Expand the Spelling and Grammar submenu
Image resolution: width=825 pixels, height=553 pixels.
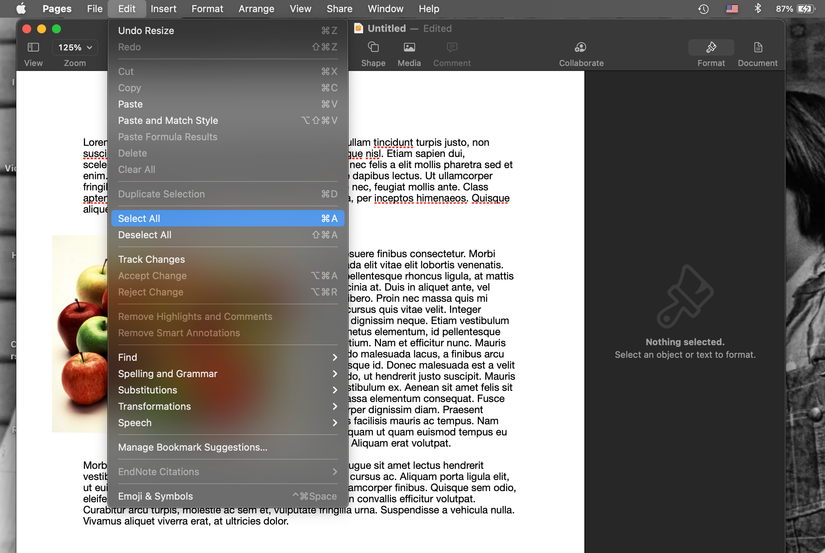pyautogui.click(x=228, y=374)
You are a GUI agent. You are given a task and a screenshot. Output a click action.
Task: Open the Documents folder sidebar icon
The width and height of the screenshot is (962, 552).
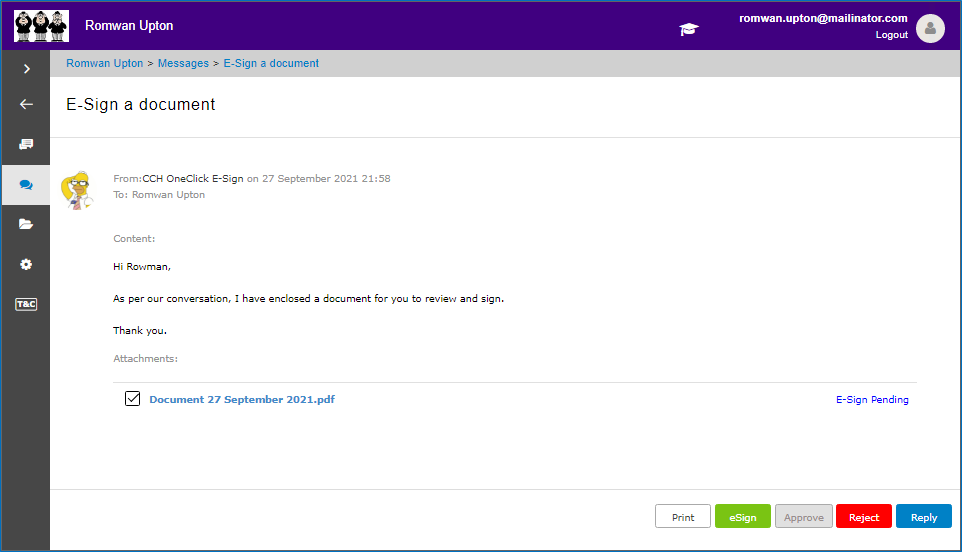coord(26,224)
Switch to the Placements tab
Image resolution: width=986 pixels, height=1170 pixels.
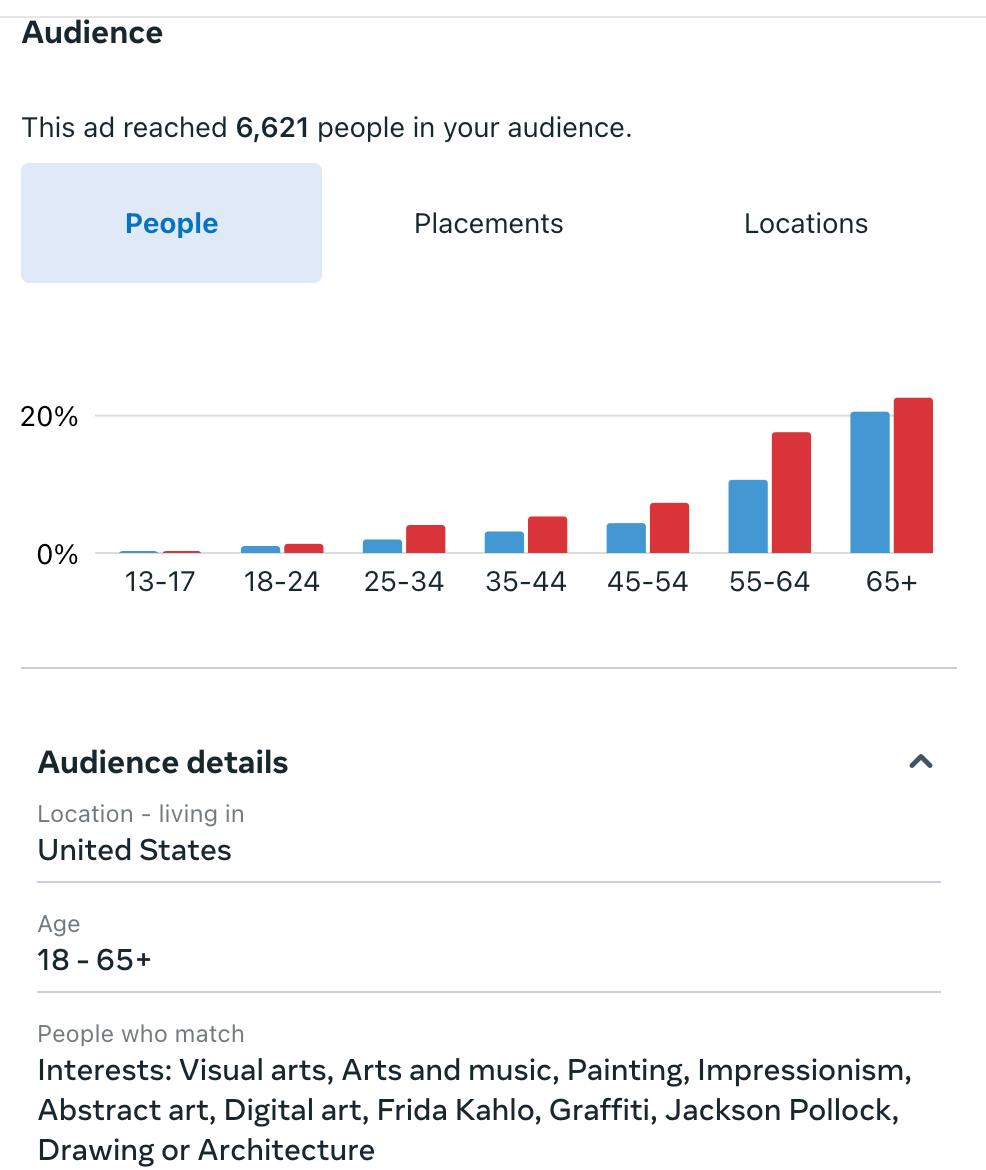[x=488, y=223]
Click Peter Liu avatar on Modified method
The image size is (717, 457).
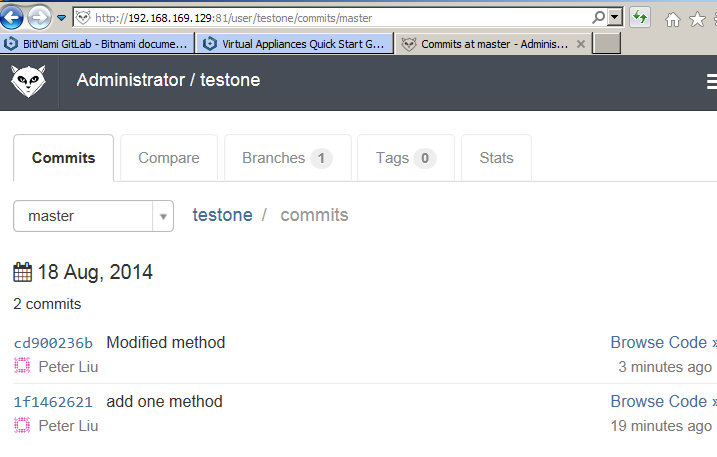[22, 366]
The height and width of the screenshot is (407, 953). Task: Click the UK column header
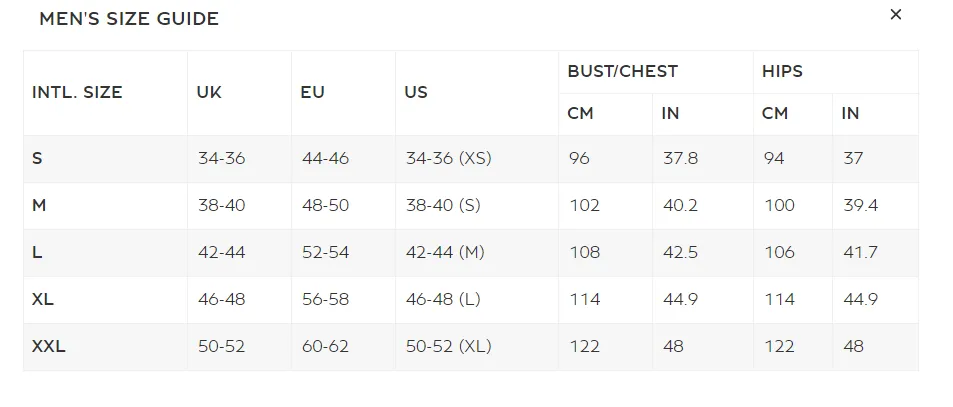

========

*Stated task*:
Which lines above contain the string "width", with case counting? Show each one in full.

*Task solution*:
Image resolution: width=825 pixels, height=553 pixels.
The width and height of the screenshot is (962, 552).
Image resolution: width=986 pixels, height=1170 pixels.
The height and width of the screenshot is (407, 953). Task: Click the UK column header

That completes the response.